List each line in the items below that contains the word "perform", treating uppercase and lowercase letters as different.
**** Provided data ****
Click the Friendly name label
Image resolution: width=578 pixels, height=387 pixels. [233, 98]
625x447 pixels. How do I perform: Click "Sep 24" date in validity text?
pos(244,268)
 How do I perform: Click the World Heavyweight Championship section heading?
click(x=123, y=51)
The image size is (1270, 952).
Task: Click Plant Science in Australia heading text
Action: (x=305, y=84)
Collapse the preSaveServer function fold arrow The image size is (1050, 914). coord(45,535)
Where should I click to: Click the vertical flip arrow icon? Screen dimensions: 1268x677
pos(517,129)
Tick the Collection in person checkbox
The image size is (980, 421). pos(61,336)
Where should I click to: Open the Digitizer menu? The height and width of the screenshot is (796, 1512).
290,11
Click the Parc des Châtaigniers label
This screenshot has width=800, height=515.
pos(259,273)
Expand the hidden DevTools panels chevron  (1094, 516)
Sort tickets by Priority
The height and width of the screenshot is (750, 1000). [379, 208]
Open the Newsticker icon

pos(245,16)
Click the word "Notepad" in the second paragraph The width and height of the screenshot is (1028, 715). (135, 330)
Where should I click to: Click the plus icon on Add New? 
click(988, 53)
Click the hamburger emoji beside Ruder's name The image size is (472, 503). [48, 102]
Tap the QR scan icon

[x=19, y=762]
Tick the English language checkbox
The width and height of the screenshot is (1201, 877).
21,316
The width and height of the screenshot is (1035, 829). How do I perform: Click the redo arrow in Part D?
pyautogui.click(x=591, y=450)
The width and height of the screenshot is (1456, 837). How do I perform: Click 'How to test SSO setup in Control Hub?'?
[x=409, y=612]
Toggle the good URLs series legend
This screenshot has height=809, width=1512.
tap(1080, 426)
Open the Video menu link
****
Complete output |
625x447 pixels. How do I perform: Click "Sep 24" date in validity text?
 How do I perform: Click the World Heavyweight Championship section heading?
The width and height of the screenshot is (1035, 829). How do I perform: Click the redo arrow in Part D?
The width and height of the screenshot is (1456, 837). How do I perform: Click 'How to test SSO setup in Control Hub?'?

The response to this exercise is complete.